> _Task goal_
Pull every line holding the word "agent" from the data below and copy it.

(Saved data entries)
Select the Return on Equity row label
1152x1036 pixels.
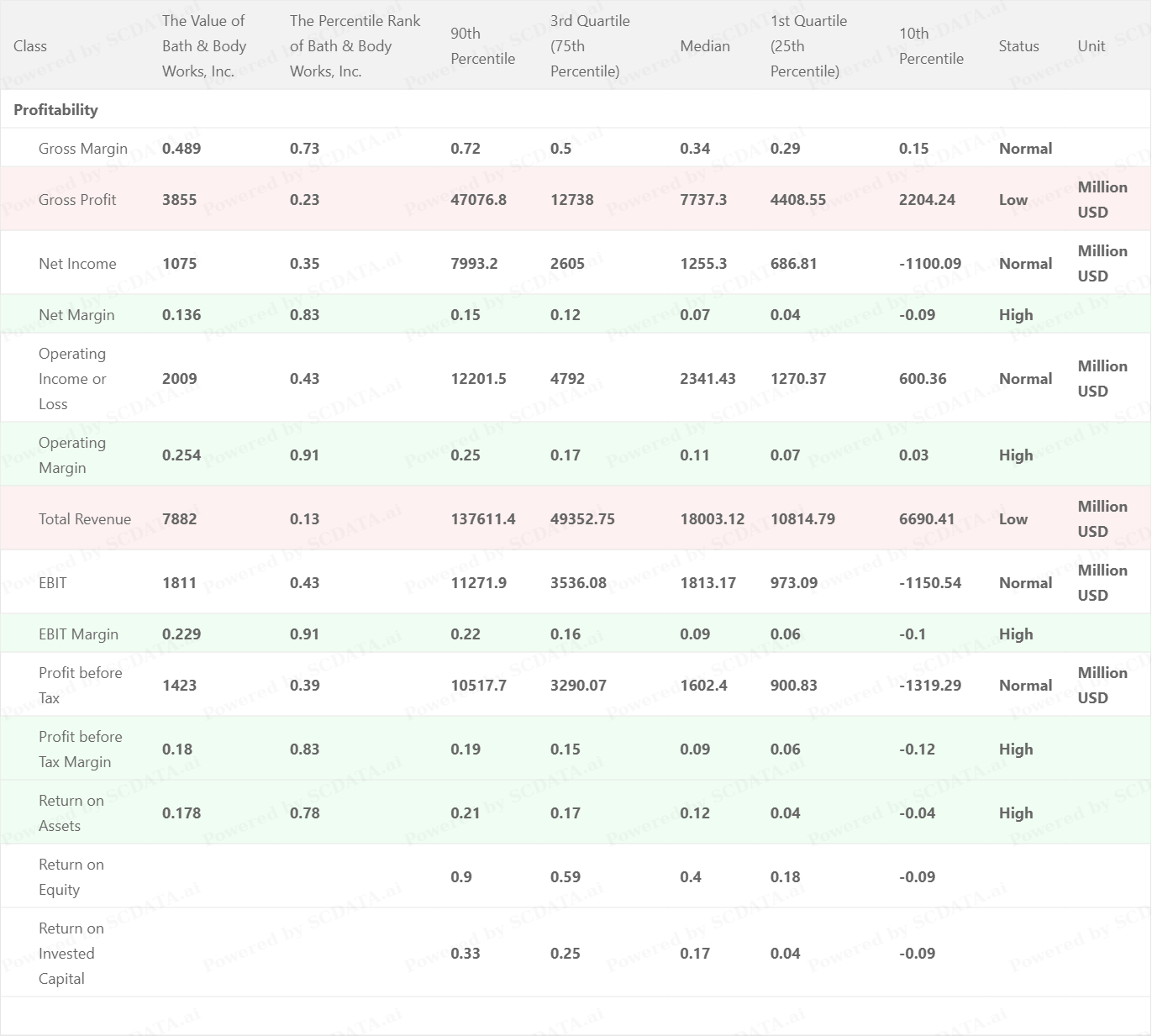[71, 877]
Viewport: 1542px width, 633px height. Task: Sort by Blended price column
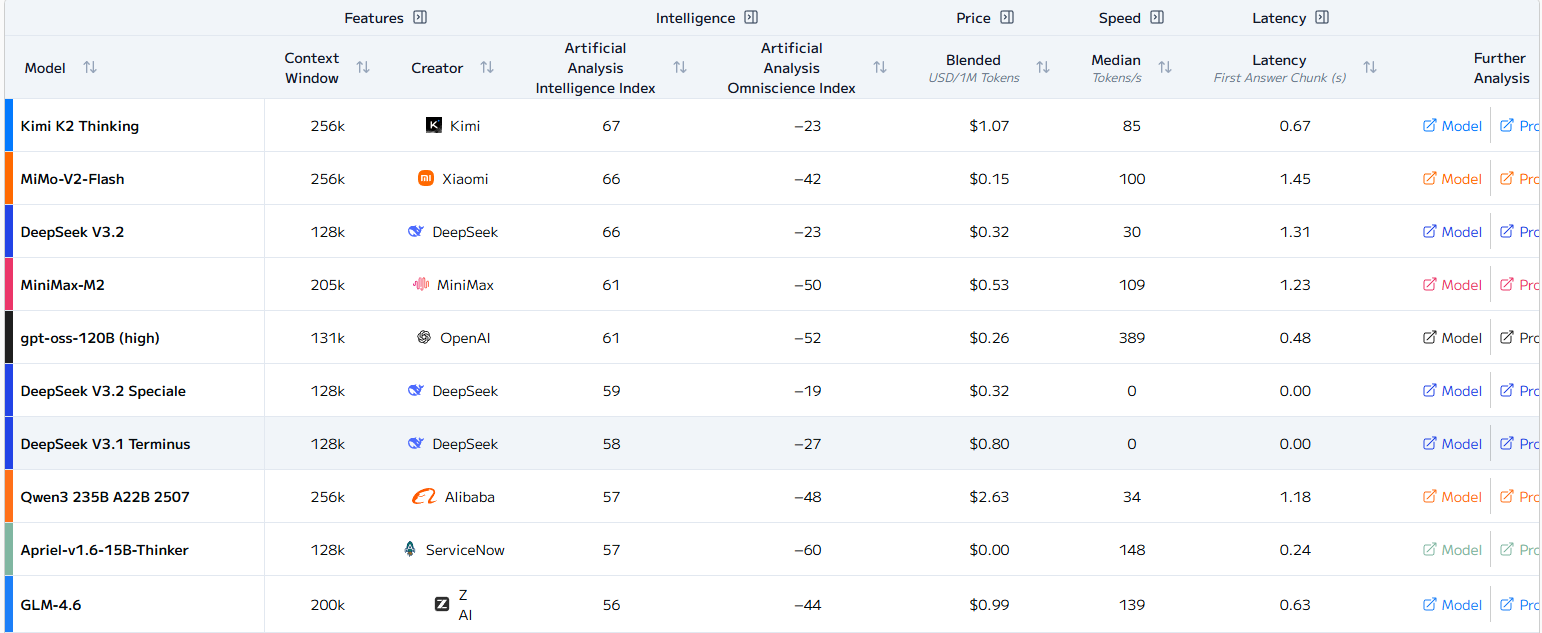click(1043, 68)
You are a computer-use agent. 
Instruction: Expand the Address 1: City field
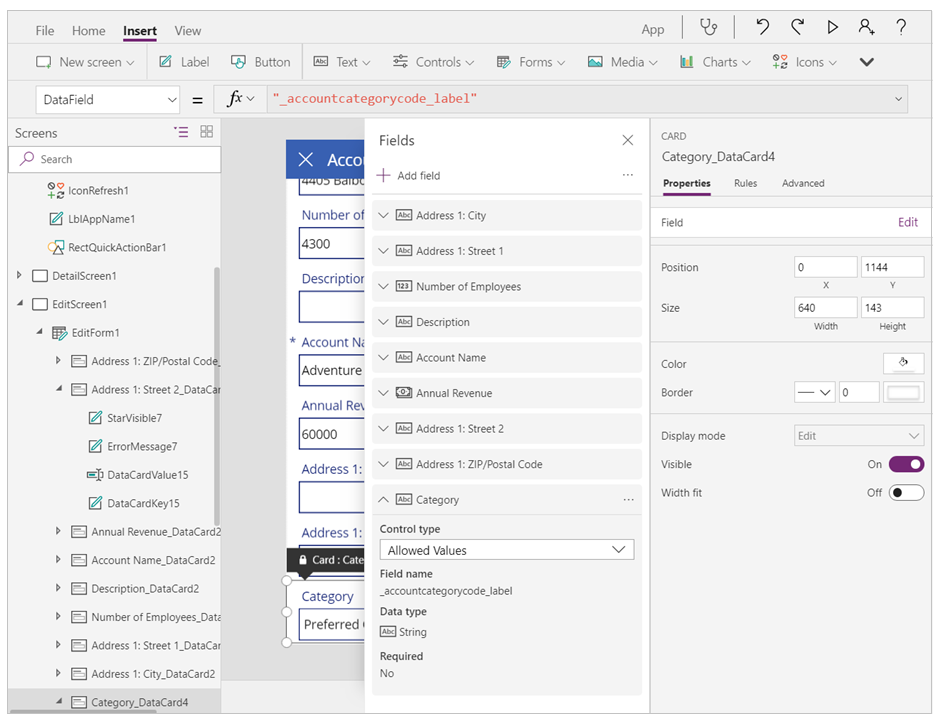click(384, 216)
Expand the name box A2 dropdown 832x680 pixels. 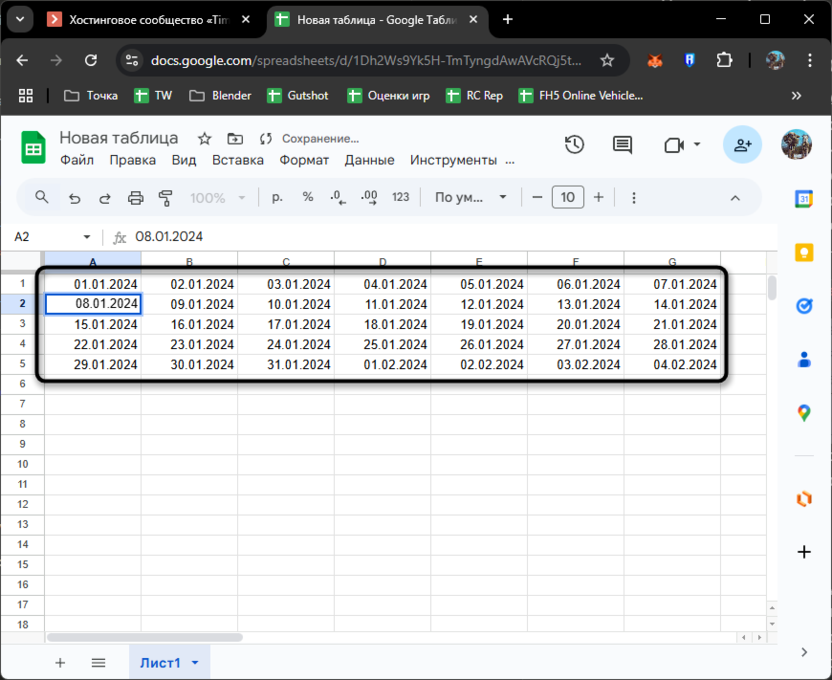point(87,237)
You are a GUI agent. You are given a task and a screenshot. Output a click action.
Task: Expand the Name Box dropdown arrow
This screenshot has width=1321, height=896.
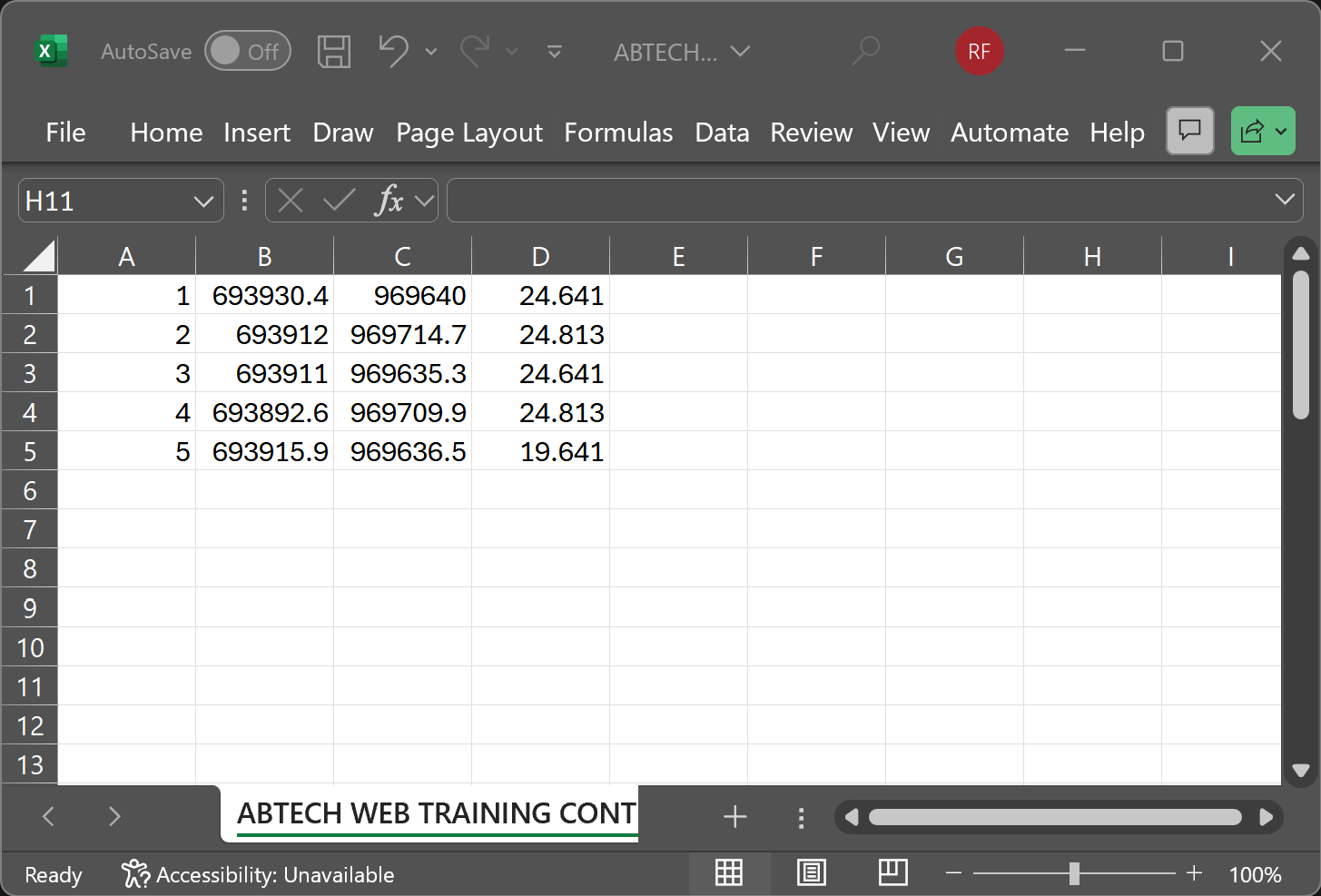(x=203, y=201)
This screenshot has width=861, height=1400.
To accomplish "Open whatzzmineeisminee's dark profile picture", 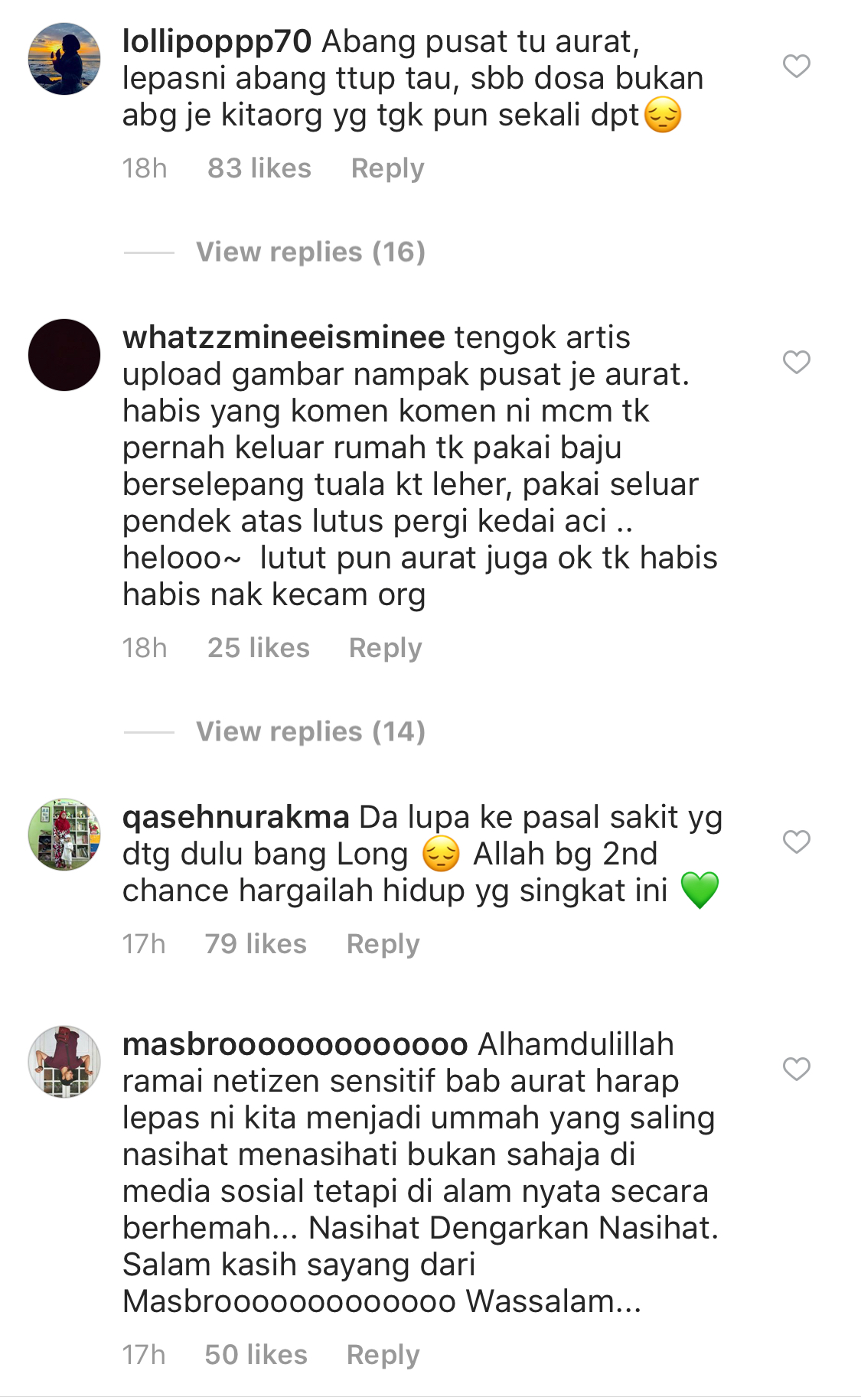I will pos(64,355).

> _Output_
You are a computer-use agent. 
You are a GUI agent. You are given a task and a screenshot. Output a click action.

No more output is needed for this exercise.